Ben kendimi nerede gördüğüme hiç girmeyeceğim. Ama farkında olmamaktan utanç duyduğum iyilikteki insanları maskeleyen, iğrenç kötülükte insanlar tanıdığımı biliyorum.

Hayatın götürdüklerine ve geçmişe dair

Ural Gergin, babamla adaş, aynı mahallede büyümüş, düzgün insan olmanın örneği biriydi. Ben kızından ve ailesinden ayrıldım, ama o bana elinden geldiği kadar uzaktan babalık yapmaya devam etti. Bir gün “Yine evlenmek istersen, kız istemeye ben gelirim, eski kayınpederin yanında olursa insanlar güvenir” demişti.

Bir gün söyleniyordum kendisine. “15-16 Haziran’ı kırk yaşımda yeni öğreniyorum, neden anlatmadın zamanında?” diye.
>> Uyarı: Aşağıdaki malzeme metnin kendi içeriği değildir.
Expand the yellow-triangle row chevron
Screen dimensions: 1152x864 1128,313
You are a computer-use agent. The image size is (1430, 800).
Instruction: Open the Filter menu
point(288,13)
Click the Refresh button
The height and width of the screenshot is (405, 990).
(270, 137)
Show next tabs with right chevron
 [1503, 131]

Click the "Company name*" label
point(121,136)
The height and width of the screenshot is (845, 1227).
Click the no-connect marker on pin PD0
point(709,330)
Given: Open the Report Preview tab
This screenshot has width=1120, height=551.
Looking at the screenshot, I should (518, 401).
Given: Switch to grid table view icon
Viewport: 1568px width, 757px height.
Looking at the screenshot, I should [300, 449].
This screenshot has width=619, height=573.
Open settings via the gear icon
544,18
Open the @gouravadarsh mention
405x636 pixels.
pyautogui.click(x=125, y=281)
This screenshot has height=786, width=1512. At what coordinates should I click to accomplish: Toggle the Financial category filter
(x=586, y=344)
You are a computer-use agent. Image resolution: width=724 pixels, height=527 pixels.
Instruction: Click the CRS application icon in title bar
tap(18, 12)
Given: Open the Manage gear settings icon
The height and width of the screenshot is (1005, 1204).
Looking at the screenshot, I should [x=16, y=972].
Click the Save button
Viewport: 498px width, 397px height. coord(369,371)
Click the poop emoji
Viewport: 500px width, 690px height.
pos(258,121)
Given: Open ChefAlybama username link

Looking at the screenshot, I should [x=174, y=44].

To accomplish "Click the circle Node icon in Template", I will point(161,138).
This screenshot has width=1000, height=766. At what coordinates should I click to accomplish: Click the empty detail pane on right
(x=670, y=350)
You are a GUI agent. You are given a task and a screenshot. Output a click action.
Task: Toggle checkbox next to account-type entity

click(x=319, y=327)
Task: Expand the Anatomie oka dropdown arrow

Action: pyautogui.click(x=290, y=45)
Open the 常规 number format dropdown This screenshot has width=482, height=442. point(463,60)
Az konuşan bir adam olarak kendi için uzun bir konuşma yapmıştı. Ama özeti tek cümle; “Bizim geçmişimizde yaşamayın” demişti. Çok konuşmuyor olabilirdi ama en azından fikirleri, hayat görüşü tutarlıydı. Bilenlerin bildiği bir sosyal/politik ortamdan döndükten sonra da özet olarak; “Gençler bize bir şey yapmışız, kahramanmışız gibi bakıyorlar, biz elimizden geleni yaptık işe yaramadı, siz hiçbir şey yapmıyorsunuz” demişti.

Alışmışımdır artık diye düşünüyordum, insanların çekip gitmesine. Yılda üç beş kere de olsa konuştuğum insanları artık göremeyecek, duyamayacak olmaya. Alışmamışım…

Bir gece daha geçerken

Normalde tutmayacak şekilde Pazartesi sendromum tuttu. Neden sakladığımı kendimden bile gizlediğim, çöp gibi kötü ama atmaya, satmaya, vermeye kıyamadığım bir sigarayı içtim, belki de sömürdüm demek lazım. Dumanı altında oturuyorum şimdi, kendime gelmedim, kendimden gitmedim, unutacaklarım aklımda, hatırlayacaklarım unutulmuş…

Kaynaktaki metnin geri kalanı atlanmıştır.